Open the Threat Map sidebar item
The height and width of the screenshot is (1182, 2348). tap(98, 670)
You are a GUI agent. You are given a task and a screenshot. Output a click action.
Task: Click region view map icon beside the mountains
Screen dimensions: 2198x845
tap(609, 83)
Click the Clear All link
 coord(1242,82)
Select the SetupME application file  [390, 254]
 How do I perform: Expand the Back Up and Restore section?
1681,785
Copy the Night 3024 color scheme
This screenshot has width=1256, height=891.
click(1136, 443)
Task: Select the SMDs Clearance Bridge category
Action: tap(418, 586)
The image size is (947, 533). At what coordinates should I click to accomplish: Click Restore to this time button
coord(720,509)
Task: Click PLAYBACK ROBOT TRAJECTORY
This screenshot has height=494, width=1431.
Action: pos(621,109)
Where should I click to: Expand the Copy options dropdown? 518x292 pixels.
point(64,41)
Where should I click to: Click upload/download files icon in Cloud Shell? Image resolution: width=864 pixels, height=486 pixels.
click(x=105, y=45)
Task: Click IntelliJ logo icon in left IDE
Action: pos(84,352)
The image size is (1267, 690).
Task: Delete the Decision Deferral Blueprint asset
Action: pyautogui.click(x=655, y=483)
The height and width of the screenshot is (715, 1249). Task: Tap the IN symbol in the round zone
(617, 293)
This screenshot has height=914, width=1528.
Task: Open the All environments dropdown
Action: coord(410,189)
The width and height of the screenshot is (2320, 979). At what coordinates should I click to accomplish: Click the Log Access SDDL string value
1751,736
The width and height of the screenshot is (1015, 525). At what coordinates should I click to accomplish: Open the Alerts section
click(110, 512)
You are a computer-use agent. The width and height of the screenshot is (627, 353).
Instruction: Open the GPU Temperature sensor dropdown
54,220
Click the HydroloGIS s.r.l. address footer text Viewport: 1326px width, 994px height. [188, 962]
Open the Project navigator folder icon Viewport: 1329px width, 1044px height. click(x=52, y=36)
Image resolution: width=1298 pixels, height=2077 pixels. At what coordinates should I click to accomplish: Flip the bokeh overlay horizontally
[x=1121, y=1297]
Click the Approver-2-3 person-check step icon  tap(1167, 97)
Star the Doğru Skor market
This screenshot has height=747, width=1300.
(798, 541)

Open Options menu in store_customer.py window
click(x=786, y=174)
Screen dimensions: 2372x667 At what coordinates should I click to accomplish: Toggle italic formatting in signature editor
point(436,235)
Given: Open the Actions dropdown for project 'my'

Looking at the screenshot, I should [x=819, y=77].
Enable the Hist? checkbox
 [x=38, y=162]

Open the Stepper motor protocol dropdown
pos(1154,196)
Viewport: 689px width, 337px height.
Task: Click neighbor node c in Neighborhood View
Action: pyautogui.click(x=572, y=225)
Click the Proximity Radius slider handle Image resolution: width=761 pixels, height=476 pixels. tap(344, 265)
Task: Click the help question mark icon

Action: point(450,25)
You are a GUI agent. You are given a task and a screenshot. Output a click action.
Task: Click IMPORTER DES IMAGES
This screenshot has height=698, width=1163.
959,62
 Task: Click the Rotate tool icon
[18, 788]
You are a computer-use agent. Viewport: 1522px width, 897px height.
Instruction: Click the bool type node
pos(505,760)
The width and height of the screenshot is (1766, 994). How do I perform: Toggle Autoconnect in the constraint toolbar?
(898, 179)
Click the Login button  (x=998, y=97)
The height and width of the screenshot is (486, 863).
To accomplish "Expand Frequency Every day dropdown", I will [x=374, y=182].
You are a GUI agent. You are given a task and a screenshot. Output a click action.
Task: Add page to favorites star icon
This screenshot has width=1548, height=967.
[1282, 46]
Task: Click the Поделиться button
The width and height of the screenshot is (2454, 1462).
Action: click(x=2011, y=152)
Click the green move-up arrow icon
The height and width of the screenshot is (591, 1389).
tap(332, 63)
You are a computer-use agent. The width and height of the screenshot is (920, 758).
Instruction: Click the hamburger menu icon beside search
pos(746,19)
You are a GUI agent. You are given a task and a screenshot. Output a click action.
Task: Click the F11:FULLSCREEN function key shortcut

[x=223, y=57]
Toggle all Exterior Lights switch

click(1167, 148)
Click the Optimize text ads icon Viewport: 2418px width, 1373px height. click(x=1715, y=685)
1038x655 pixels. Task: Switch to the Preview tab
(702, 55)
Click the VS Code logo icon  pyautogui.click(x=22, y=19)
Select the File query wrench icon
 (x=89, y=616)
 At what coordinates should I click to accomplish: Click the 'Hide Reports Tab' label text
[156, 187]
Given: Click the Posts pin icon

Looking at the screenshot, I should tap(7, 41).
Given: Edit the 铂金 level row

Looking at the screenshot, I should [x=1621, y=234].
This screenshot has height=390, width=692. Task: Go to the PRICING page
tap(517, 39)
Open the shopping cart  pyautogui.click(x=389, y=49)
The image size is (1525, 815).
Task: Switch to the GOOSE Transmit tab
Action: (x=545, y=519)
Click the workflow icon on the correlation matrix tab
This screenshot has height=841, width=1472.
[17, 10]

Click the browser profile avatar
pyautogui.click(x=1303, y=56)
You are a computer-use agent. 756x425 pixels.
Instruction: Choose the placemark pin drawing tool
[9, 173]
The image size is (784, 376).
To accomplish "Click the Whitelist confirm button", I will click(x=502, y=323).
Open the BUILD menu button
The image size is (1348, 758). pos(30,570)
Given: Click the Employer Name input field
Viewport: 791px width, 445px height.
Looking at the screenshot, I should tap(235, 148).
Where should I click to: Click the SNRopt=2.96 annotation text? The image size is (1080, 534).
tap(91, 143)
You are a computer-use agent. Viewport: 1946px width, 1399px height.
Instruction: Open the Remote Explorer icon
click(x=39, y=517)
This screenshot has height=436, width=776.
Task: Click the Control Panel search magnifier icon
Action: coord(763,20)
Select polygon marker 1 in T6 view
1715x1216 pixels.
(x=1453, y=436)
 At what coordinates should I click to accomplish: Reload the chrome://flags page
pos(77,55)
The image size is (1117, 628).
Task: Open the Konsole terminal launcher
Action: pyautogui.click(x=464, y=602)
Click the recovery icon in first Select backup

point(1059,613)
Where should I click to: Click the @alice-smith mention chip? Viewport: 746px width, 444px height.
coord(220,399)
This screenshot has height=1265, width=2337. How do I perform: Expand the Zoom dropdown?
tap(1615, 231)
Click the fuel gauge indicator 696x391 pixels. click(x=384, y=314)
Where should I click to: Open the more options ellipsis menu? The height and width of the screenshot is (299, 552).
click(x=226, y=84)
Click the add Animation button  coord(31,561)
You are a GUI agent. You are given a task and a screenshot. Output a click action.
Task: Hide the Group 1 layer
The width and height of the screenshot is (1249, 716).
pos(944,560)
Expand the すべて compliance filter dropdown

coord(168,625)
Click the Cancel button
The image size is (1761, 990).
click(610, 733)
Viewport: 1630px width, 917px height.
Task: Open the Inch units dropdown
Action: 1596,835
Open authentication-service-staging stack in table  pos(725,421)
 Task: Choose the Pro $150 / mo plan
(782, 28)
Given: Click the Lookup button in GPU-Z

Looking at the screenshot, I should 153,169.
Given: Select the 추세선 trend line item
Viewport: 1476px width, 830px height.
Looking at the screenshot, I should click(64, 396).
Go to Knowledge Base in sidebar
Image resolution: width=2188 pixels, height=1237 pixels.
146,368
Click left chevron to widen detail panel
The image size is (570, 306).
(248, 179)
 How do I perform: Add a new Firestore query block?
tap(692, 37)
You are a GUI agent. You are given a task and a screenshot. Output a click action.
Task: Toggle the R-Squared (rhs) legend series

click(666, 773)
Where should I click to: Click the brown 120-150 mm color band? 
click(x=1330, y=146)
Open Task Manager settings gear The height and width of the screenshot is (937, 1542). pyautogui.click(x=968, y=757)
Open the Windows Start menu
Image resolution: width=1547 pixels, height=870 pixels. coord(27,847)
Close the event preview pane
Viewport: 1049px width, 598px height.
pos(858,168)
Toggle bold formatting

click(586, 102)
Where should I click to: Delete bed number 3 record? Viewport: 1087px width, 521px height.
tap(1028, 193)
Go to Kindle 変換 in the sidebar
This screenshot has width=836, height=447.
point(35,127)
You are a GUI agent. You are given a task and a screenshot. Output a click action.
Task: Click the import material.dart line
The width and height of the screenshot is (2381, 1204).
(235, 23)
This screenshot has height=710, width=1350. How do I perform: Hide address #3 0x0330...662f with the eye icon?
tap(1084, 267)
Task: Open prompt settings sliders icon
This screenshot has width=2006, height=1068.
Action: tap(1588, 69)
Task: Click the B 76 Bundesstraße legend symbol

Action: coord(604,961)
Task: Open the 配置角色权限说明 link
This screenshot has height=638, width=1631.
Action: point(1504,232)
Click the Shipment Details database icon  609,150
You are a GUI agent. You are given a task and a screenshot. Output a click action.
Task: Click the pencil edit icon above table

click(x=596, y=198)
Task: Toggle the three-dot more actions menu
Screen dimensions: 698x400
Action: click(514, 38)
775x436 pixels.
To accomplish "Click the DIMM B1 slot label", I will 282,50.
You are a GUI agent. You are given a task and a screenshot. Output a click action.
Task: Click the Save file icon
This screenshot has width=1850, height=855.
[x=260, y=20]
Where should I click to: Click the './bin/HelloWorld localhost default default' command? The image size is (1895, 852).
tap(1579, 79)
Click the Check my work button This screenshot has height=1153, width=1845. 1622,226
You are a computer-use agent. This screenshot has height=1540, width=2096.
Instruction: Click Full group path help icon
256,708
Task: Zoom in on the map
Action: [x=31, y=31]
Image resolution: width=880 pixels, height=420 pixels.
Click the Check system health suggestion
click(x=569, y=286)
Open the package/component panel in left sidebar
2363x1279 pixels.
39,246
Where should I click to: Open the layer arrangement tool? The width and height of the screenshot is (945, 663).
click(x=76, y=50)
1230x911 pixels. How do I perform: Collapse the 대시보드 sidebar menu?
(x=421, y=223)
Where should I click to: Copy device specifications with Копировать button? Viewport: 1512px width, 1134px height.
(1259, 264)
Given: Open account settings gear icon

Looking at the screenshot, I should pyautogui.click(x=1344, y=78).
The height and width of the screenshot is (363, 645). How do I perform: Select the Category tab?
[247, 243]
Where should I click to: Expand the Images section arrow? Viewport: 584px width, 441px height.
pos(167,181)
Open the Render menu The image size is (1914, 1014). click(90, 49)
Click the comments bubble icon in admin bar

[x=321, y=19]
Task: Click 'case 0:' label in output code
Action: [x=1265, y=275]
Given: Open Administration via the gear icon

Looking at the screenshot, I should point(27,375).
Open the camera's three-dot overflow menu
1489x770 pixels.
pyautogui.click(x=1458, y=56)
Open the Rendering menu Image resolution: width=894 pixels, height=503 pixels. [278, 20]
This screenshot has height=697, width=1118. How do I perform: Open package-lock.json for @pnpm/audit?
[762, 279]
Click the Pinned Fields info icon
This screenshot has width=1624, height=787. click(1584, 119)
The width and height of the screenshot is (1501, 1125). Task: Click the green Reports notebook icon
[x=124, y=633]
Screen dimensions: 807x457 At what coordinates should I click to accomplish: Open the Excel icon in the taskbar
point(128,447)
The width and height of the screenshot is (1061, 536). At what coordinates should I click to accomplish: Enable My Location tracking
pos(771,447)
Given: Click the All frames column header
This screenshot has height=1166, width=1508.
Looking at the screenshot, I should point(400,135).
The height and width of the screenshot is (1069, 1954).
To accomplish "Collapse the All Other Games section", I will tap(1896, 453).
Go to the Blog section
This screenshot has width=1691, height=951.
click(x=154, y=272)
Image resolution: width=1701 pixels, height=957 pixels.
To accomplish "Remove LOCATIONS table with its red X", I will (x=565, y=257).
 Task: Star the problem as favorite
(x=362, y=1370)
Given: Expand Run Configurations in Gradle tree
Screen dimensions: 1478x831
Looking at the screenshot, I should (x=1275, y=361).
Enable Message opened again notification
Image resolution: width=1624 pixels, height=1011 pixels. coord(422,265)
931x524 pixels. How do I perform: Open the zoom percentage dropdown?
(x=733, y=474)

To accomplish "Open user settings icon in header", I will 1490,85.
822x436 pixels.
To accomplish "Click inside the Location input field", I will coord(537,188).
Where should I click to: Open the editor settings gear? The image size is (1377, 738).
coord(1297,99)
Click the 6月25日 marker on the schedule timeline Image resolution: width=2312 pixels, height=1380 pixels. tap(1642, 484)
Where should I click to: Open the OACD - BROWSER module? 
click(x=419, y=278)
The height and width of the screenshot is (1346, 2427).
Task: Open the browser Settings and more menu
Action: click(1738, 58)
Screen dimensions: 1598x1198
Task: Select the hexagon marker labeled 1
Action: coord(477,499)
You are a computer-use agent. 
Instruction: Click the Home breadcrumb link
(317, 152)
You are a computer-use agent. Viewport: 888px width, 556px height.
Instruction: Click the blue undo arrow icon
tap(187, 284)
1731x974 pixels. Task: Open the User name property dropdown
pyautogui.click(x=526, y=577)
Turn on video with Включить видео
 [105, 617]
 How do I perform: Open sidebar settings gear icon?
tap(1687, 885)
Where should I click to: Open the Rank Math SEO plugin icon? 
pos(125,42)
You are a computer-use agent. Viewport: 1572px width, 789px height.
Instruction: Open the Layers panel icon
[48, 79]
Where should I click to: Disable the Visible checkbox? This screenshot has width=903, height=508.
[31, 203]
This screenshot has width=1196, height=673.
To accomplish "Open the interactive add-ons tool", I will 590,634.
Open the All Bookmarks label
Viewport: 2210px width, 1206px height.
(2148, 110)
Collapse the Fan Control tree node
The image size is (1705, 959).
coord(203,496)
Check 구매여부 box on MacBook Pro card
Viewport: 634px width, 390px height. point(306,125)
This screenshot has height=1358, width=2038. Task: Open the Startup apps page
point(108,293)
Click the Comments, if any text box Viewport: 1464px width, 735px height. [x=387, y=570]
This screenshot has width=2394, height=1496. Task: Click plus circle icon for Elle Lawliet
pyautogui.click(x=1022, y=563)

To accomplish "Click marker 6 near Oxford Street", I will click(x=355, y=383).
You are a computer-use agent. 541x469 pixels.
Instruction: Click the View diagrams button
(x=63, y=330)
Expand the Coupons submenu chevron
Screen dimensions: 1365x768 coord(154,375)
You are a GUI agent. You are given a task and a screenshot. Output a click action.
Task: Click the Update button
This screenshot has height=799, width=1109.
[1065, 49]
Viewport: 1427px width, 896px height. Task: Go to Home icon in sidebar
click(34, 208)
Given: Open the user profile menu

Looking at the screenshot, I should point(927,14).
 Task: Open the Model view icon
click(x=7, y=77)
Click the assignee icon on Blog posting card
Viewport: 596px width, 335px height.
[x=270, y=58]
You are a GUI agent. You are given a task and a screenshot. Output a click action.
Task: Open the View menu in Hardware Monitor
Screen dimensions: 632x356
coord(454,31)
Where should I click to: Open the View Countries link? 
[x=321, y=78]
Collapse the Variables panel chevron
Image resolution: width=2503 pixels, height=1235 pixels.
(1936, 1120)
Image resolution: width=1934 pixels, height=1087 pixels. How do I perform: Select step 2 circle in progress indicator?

::::::::::

WHAT YOU HAVE TO DO: From the listing, reproduce every line where the word "three" is present.

TASK SOLUTION:
Task: Toggle the three-dot more actions menu
Open the camera's three-dot overflow menu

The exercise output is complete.